Medical research doesn't always reduce the health care bill. While some research finds easy to implement cures, or procedures that dramatically reduce periods of hospitalisation, the bulk of them just create new ways to spend money.
The unpalatable truth is that medical research makes the Budget position worse every year. Australia's "ageing population" is not just because of the demographic bubble of the baby boomers - it is that the life expectancy of every Australian is increasing year by year.
The ageing population isn't as much of a challenge if it is a healthy ageing population, but it isn't. The consequence of the combination was highlighted in a recent article in the SMH that started:
Australia needs to rethink how it keeps sick, elderly people alive in hospitals and stop overtreating them at the end of their lives, the outgoing director of St Vincent's Hospital's Intensive Care Unit says.
Bob Wright, AM, a pioneer of intensive care medicine, said older patients are being treated more intensively and expensively than ever before and ''sometimes you wonder whether it's the right thing''.
Medical and legal experts have backed his call for greater discussion of the issue, warning that politicians and doctors are hamstrung by a system geared to save as many lives as possible. New figures show over 65s are the most expensive age group to treat in intensive care, costing more than complicated neonatal cases.
I am not arguing against investing in medical research, I am just saying The Treasurer is wrong to assert that investment in medical research improves the long term budget outlook.
The Treasurer also asserts that Labor never invested in the future at all.
That is also untrue. Firstly Labor invested in the National Broadband Network, and intentionally chose the technology that would meet our needs for broadband now and in the future.
Broadband can and will play a critical role in managing our healthcare and aged care costs in the future. The ABC's Nick Ross has put together a comprehensive list of studies that demonstrate the real and enduring savings that can be made to the Budget through telehealth.
Interestingly the Coalition's 40 page brochure on Infrastructure investment didn't mention communications infrastructure once - and unlike roads, health or education - it actually is a Federal constitutional responsibility.
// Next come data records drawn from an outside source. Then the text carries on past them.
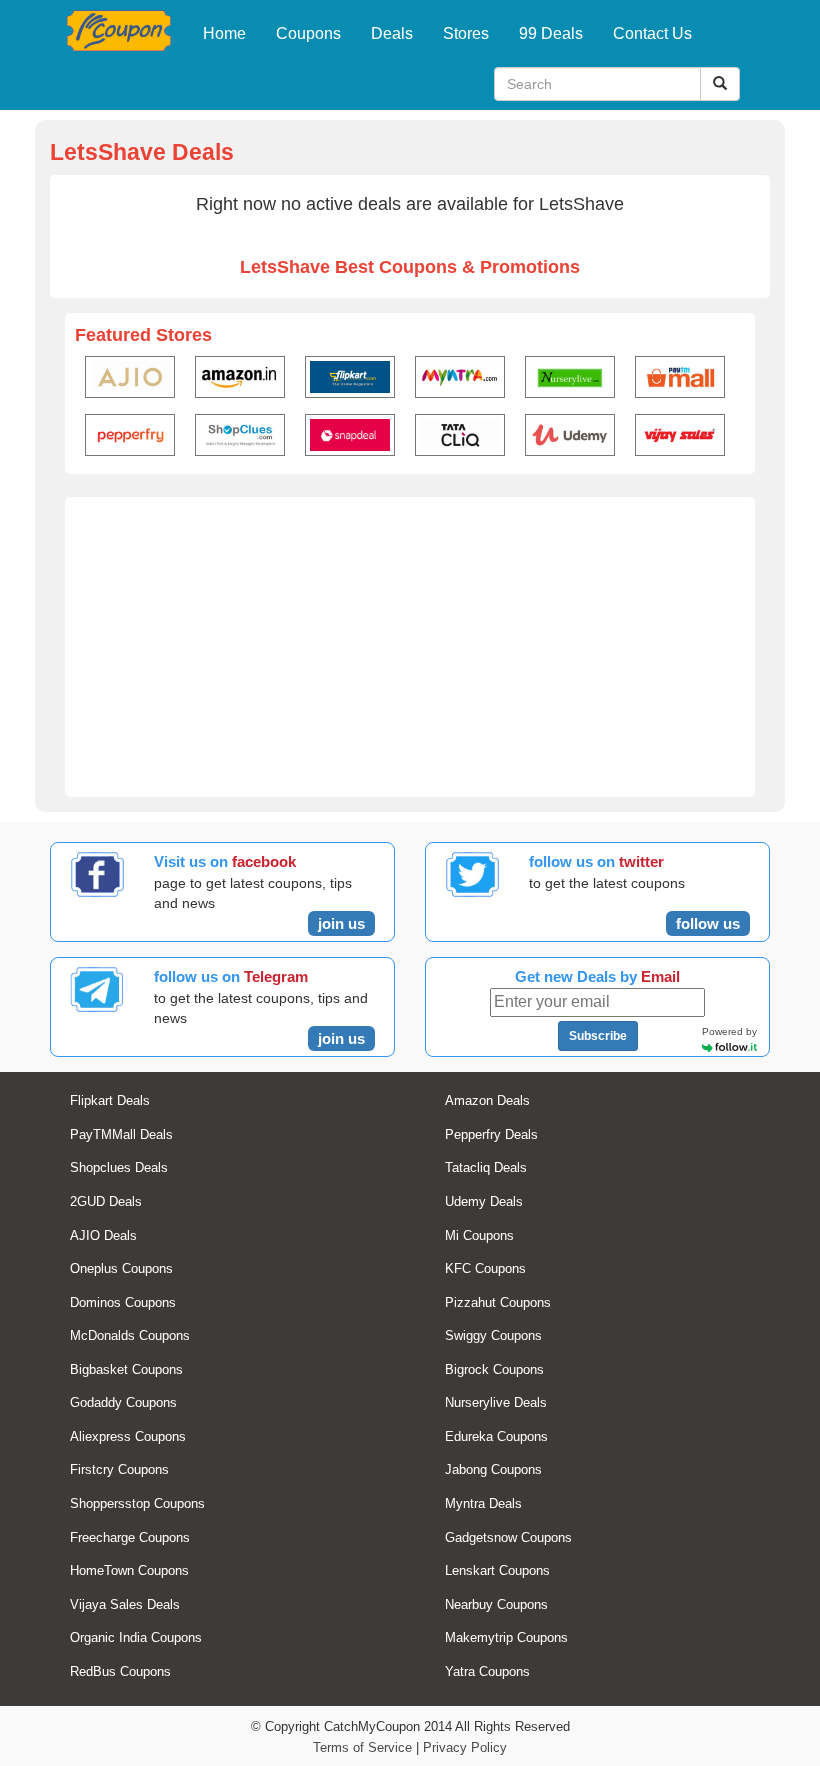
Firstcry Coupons (119, 1469)
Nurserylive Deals (496, 1402)
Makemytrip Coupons (506, 1637)
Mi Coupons (479, 1235)
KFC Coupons (485, 1268)
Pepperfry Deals (491, 1134)
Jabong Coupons (493, 1469)
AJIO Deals (103, 1235)
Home (224, 33)
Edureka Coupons (496, 1436)
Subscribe (598, 1036)
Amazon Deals (487, 1100)
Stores (466, 33)
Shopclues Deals (119, 1167)
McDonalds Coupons (130, 1335)
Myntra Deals (483, 1503)
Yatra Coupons (487, 1671)
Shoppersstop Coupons (137, 1503)
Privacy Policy (465, 1747)
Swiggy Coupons (493, 1335)
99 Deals (551, 33)
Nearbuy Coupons (496, 1604)
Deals (392, 33)
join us (341, 923)
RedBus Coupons (120, 1671)
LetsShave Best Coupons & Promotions (410, 267)
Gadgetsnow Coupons (508, 1537)
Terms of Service (362, 1747)
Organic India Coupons (136, 1637)
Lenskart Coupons (497, 1570)
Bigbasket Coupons (126, 1369)
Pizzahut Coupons (498, 1302)
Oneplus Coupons (121, 1268)
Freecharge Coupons (130, 1537)
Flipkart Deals (110, 1100)
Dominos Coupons (123, 1302)
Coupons (308, 33)
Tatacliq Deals (486, 1167)
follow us (708, 923)
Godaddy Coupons (123, 1402)
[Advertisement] (410, 647)
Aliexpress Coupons (128, 1436)
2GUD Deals (106, 1201)
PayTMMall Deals (121, 1134)
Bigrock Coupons (494, 1369)
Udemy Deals (484, 1201)
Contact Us (652, 33)
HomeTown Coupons (129, 1570)
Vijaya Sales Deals (125, 1604)
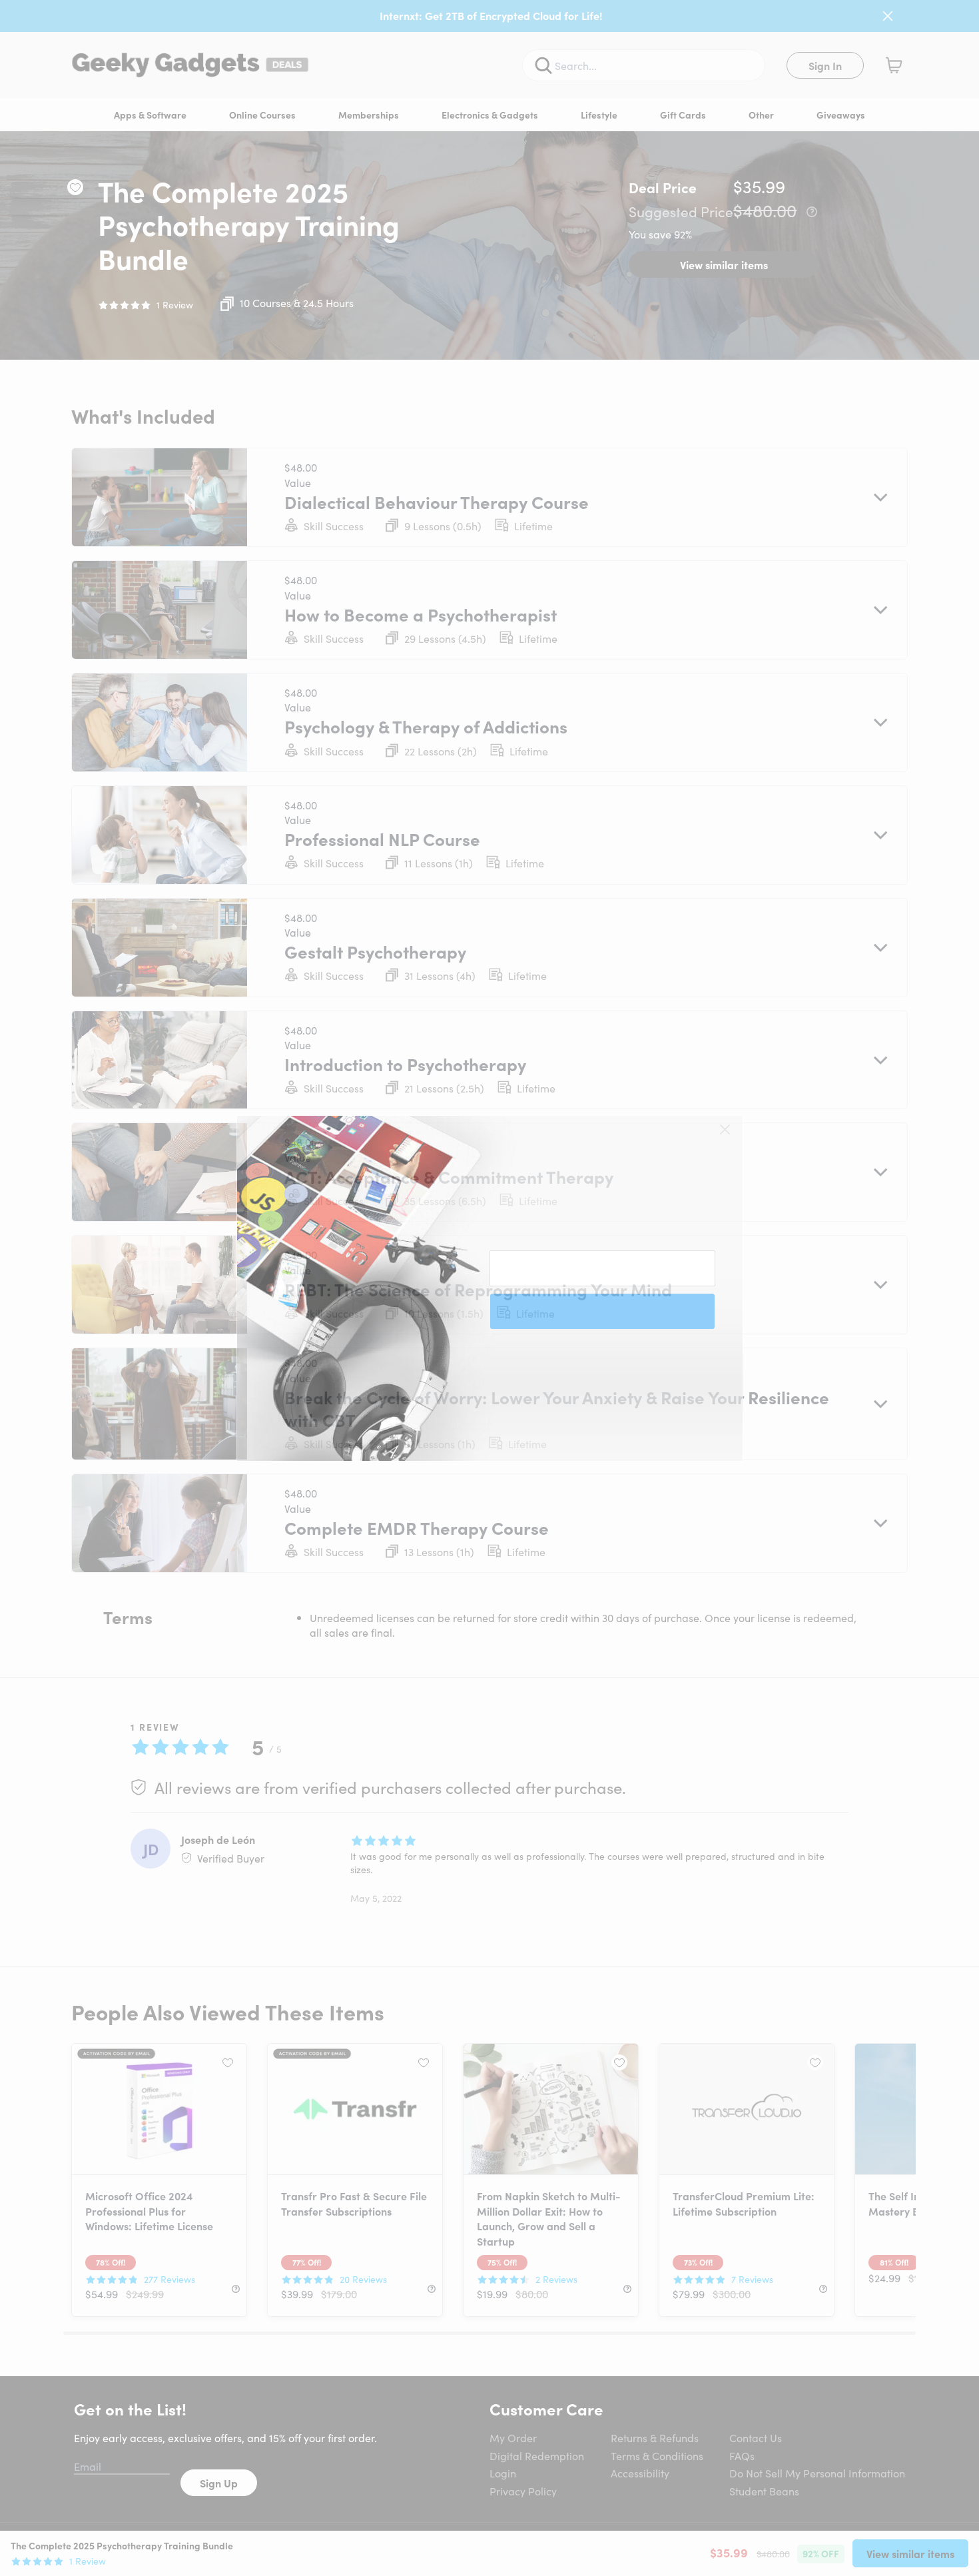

Opposition Leader Bill Shorten highlighted the absence of any reference to "digital infrastructure" in his budget reply.
Thankfully the Budget only reduced the Government equity contribution to NBN Co by less than one billion dollars (less than 3%). If NBN Co management take off their blinkers, look at the costs they identify in the redesigned FTTP scenario and recognise that they have been too pessimistic about revenue they might well use the technology agnostic approach to build an all FTTP network.
But the other thing that can reduce the burden of the health care budget is an active investment in preventative health. The Budget went in the other direction and abolished the Australian National Preventative Health Agency and terminated the National Partnership Agreement on Preventative Health.
When you really want to dig into the background of these types of decisions just realise that the people who benefit from the Government's health decisions are vendors - drug companies, medical equipment supplies and private health care providers like Ramsey Health. Good investigative journalists might like to look at which parties these companies contribute to - and whether they are members of the North Sydney Forum.
And Smokin' Joe Hockey needs to be reminded that real investment in the future was what Labor did - not his farce of a budget.
PS I also note that Feros healthcare has just been funded to extend a telehealth service initially trialled over the NBN. The extended service accepts the fact that the NBN is not complete but instead uses 3G and 4G networks. However the announcement also says the long term is still tablets connected using fixed line. This is one of the important but forgotten features of FTTP. A client can be given both the tablet AND a simple WiFi router preconfigured to plug into the second port of the NTD. The telehealth services are not dependent on what actual service the household is paying for, nor are they captive of the contention ratios in CVC and back haul.
If the Coalition was taking eGovernment, and eServices, seriously they would understand that.